AIM:
Return every line below that contains the word "Open".

EXERCISE MATERIALS:
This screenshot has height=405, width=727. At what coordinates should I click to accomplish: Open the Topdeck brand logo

---

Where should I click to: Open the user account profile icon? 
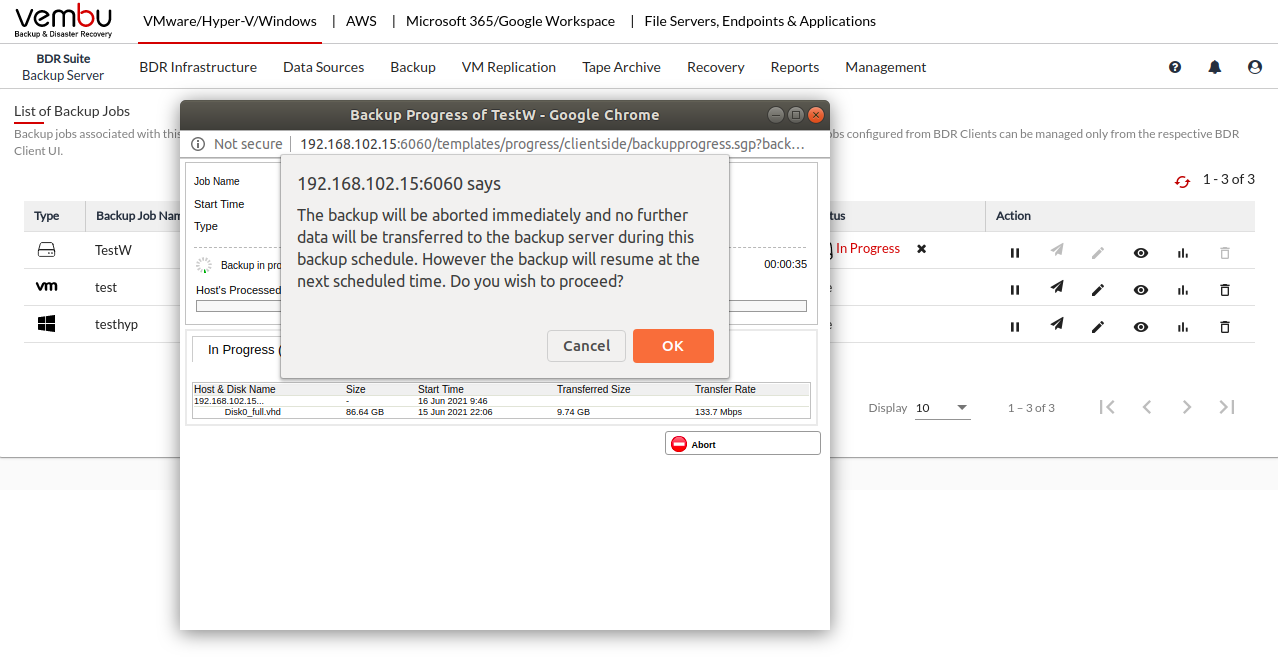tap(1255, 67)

* * *

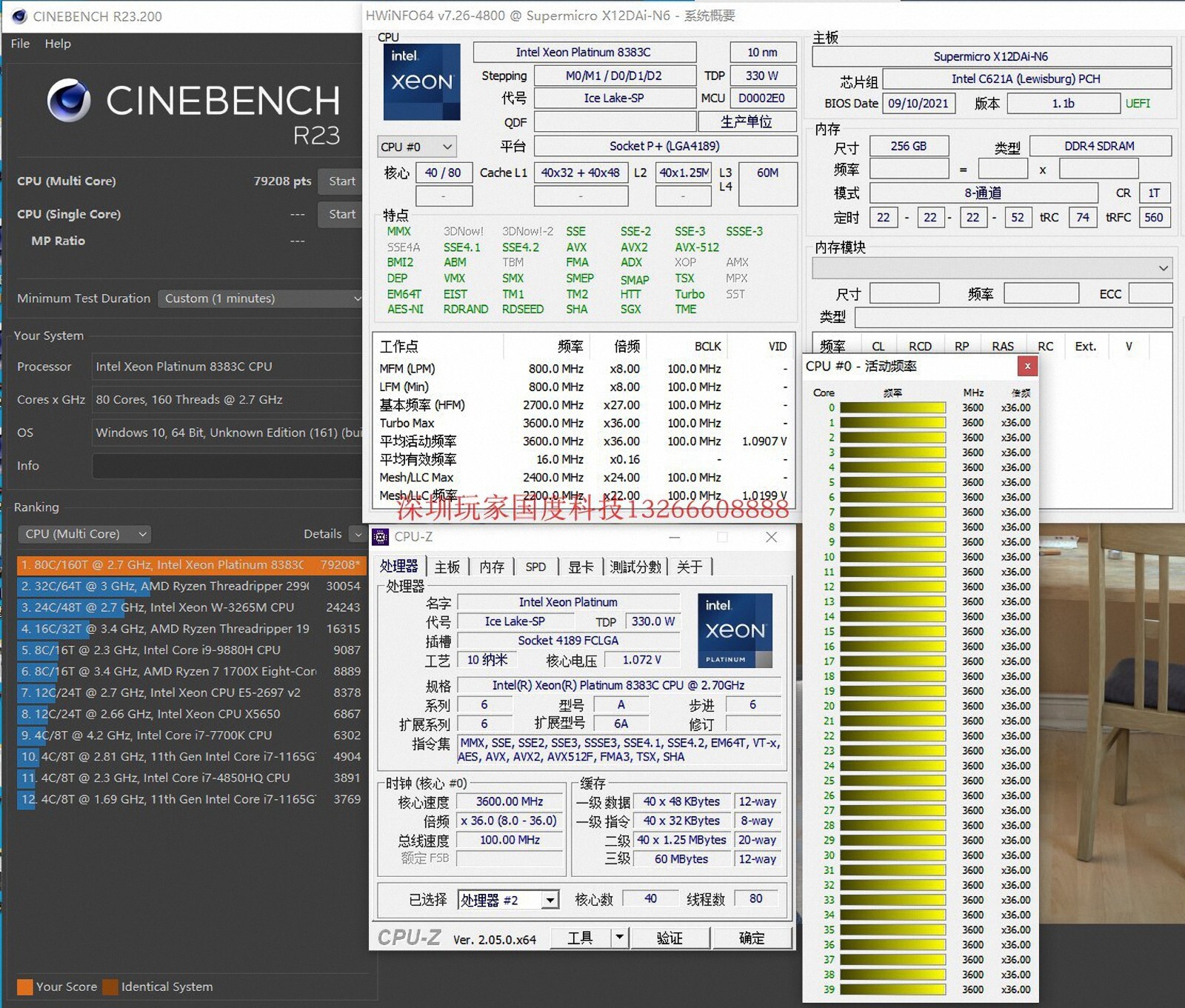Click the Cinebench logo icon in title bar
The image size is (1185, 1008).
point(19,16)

WRITTEN REPLY:
This screenshot has height=405, width=727. At what coordinates should I click to accomplish: Open the Topdeck brand logo
Where should I click to: Open the user account profile icon? 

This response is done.